The Experiment: 1 Gallon Batch

This is a follow up to my post last week, Doing Math…for Beer, where I did some calculations for how much of what I needed to get a 1 gallon of homebrew going. Those calculations turned out needed some tweaking. Thus far, however, the experiment of doing just a single gallon has been successful. I have a burping (sometimes, very, very loudly) bottle sitting on my kitchen counter. It is filled the kitchen with the wonderful scent of wort on the march to becoming a tasty, tasty homebrew.

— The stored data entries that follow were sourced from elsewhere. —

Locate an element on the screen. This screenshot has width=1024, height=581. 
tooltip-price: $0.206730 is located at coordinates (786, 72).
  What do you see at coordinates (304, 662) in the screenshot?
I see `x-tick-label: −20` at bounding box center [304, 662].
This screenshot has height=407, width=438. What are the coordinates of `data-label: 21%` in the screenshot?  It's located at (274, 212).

The primary gear used in this experiment
The primary gear used in this experiment

Starting out yesterday afternoon, I gathered up my tools and the ingredients, sanitized my starter bottle, the gallon jug, and one of my five gallon fermenters. While the bottles were resting, I got a half-pint of water and a couple of tablespoons of honey on a burner and brought it to a quick boil. I poured the starter into the smaller pint bottle and  then placed it in a bowl filled with salted ice water.

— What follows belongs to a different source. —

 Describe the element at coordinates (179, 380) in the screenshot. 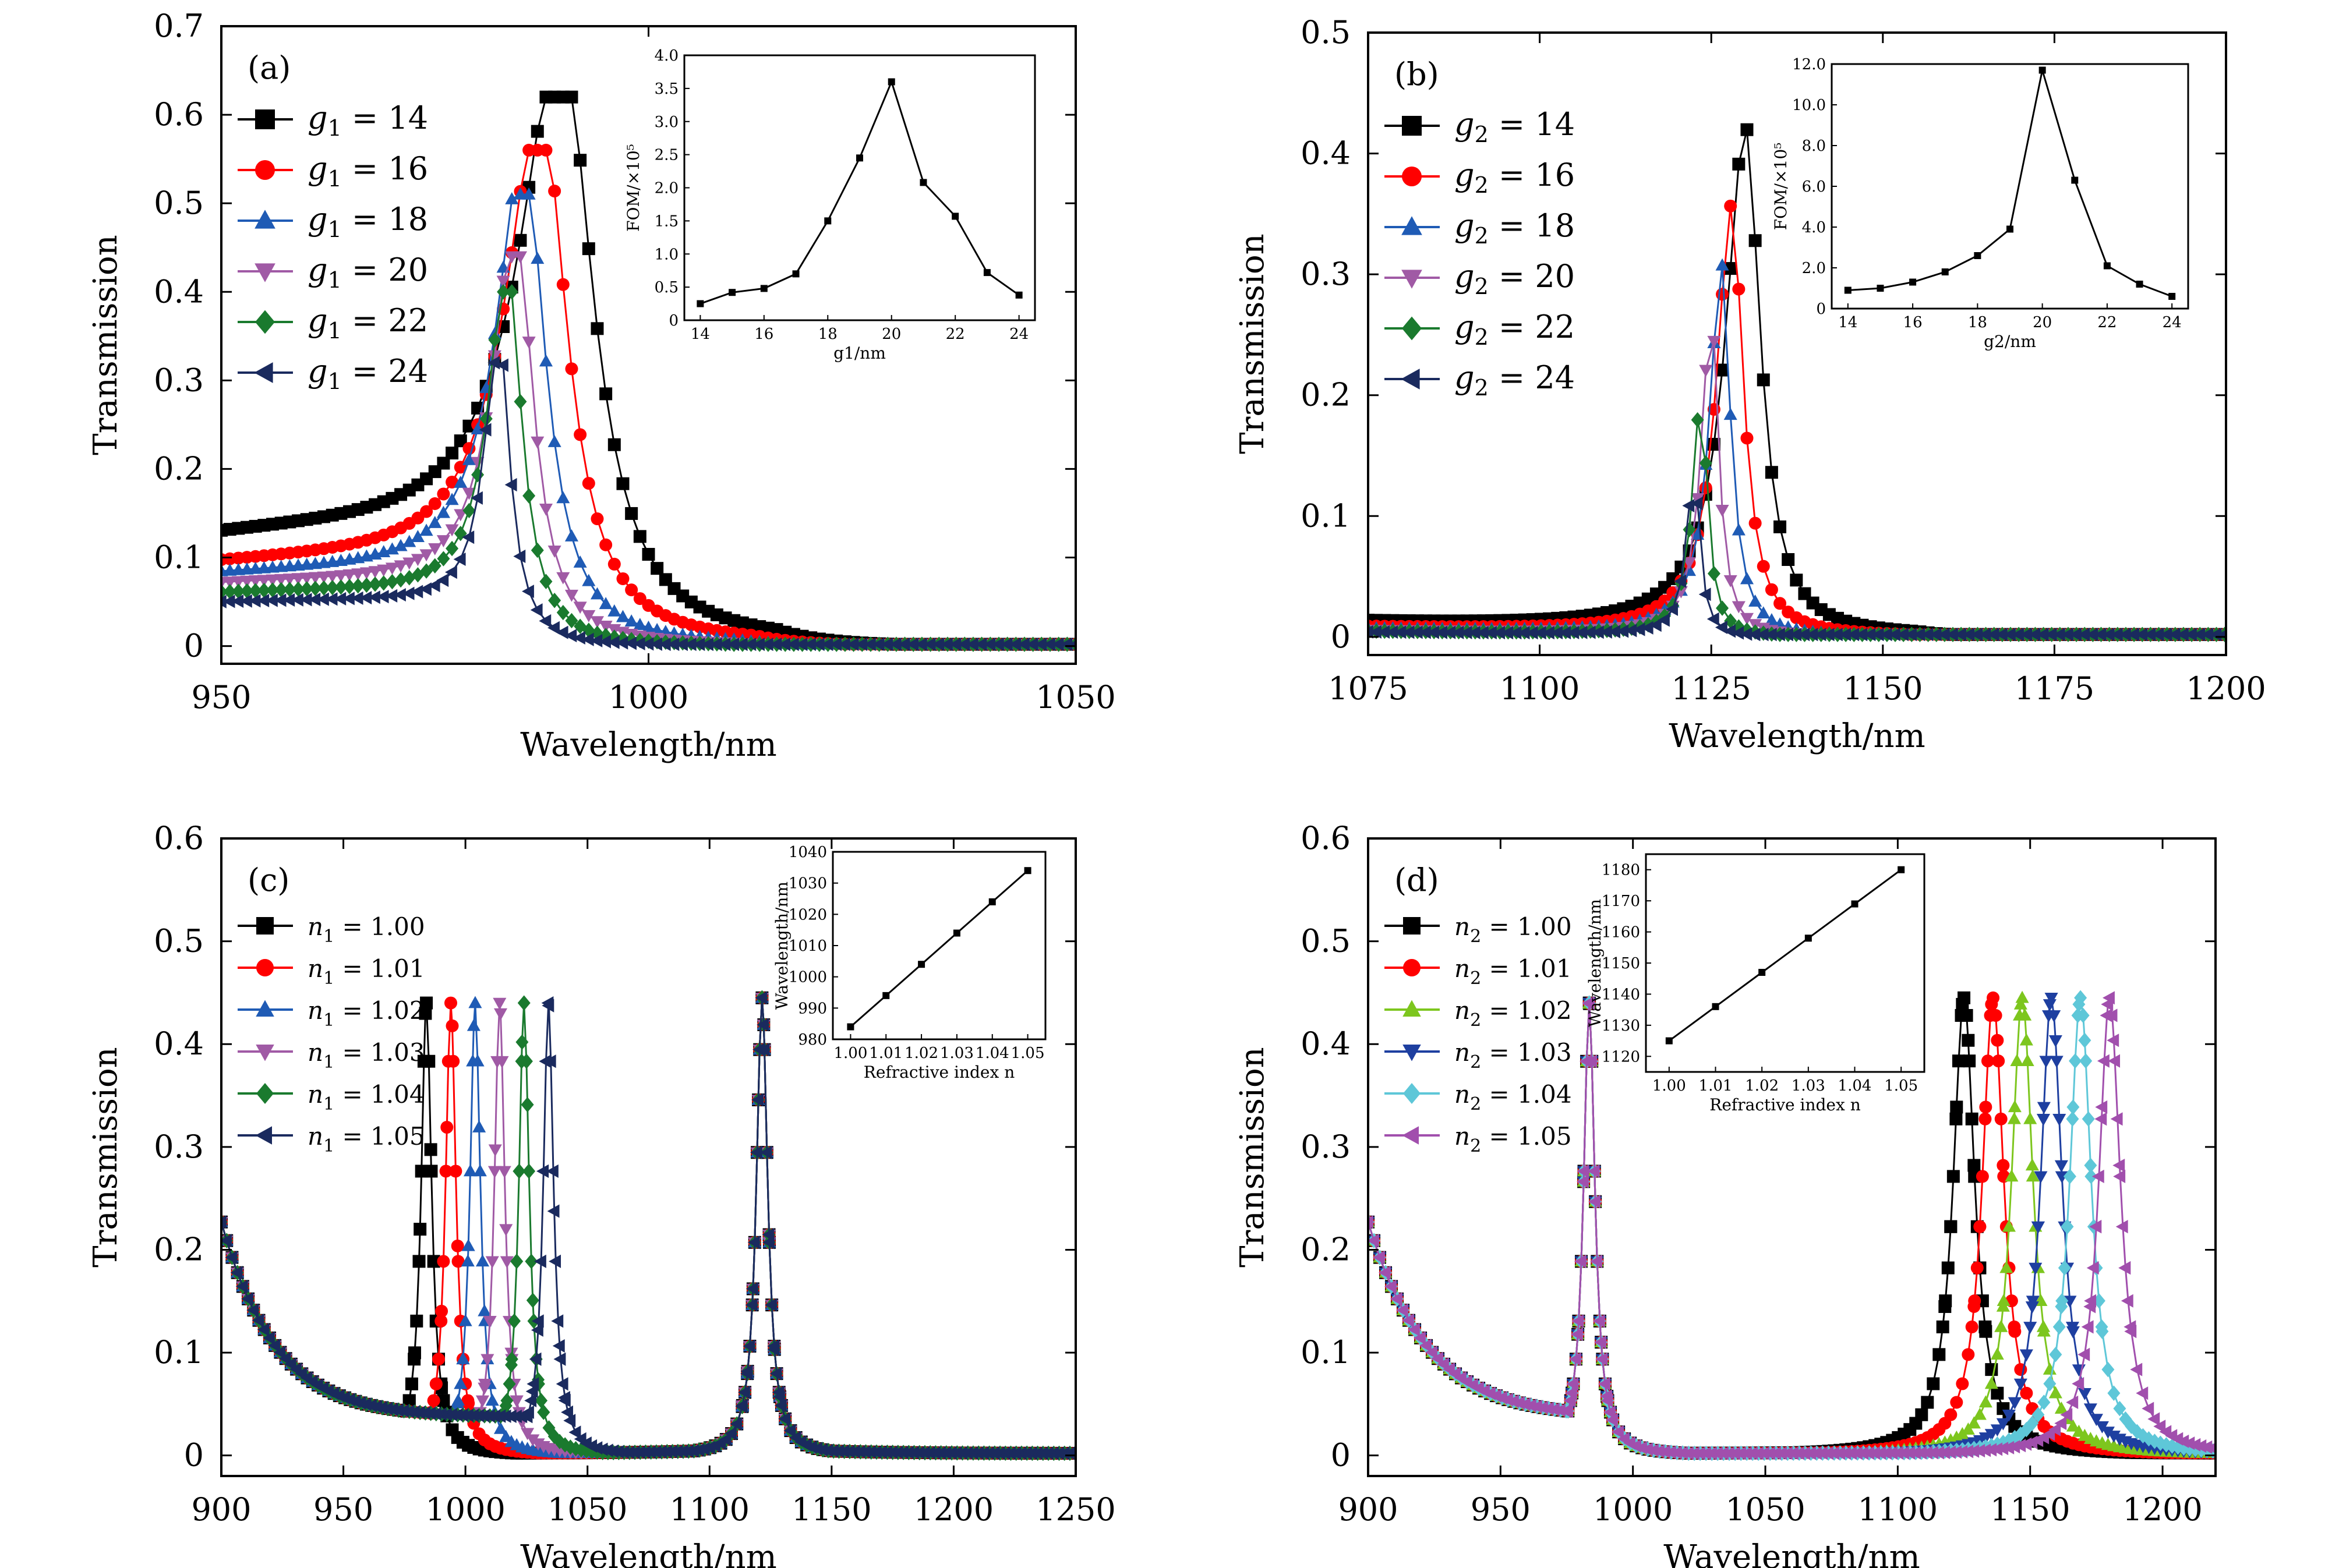

I see `y-tick-label: 0.3` at that location.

This is my first time of using this sort of chilling process. It took longer than I was expecting because in part I started out with just ice in the bowl and not ice water. After a half hour chill, the starter liquid was ready and I put the Muntons yeast in, placing a balloon over the top to catch the CO2. I then stepped away for two and a half hours to let the starter get going.

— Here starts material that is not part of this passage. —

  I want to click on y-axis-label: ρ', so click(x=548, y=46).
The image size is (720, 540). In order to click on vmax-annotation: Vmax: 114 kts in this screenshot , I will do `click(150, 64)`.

The starter is ready to be used
The starter is ready to be used

Coming back to the kitchen, I poured half of the gallon of water in the pot and turned the heat on. I then took the DME and put it in a large pitcher. Adding the other half gallon to that, I stirred it around until I got it mostly mixed, resulting in a dark brown fluid with a few chunks of DME still waiting to absorb the water around it. Once the pot was up to a rolling boil, I poured my home-made LME into the pot and watched as it came back up to a boil. It didn’t take too long and once there, I backed the heat down to enough to keep it going at a simmer.

Home made LME
Home made LME

I gave it thirty minutes before adding the first half of the hops. I let this go for ten minutes before adding the other half. Then I removed the wort from the heat and let it stand for ten minutes. At which point I put it in one of my primary fermenters and with a hose filled up the gallon bottle that is sitting below in an ice bath. That did not heave nearly enough ice in it. Leave it to my luck, I found that the icemaker decided to pile the ice all on one side, giving it a false reading of being nearly full when the opposite is true.

LME added and brought back up to a boil
LME added and brought back up to a boil
The setup for the icebath
The setup for the icebath

Being careful as I filled it up, I found out that there was more wort than expected. There were several more ounces still in the bucket when I closed the spout and screwed on the lid. The lid was there to keep the beer “clean” as it cooled down. A process that took over an hour and a half despite the ice bath. I ended up scorching my finger tips a few times checking on the bottle to see if it had cooled off enough to add the yeast to it. But before I did that, I took a moment and shook the bottle with the lid on. I wanted to make sure that the wort got plenty of oxygen dissolved in it for the yeast.

Chilling the wort
Chilling the wort

This left a head on the wort that subsequently came up the neck of the bottle as I poured in the half-pint of starter. Again, I found that there was not nearly enough room to allow for all of it. I think I got about half of the half-pint in before I stopped. This brought the bubbles all the way to the lip of the lid. Not sure how long to wait, I set the first airlock in the bung and waited to watch for signs of burping. The wait was not a long one. I estimate that it was about twenty minutes before I saw the first burp occur. It was not a good sign.

Finished in spirit but not actually done
Finished in spirit but not actually done

There were some of the head that came up the plastic tube as the CO2 but I ignored these. At the time, I thought the foam would go down, dissolve back into the beer before it would be a problem. I was wrong. Within a half hour of the picture taken above, the beer was coming up the stem of the airlock and getting into the vodka I was using in it. After another half hour, the vodka was getting close to being pushed out of the airlock completely. Seeing this, I opened up the bottle and poured out some, replacing S-shaped airlock with one of the hat-types. This seemed to resolve the issue as the burping continued without pause but no foam was coming up the neck.

But this morning, I found the lid to the airlock popped off and the hat on the kitchen floor. The airlock was filled with beer and very foamy. It looked very much like a miniature mug of beer. I have yet to find the lid but it still is burping away, over a day later, much against my initial guesses as to what it would be doing at this point. A week from now, I will be giving it a bit more sugar and slapping the lid on.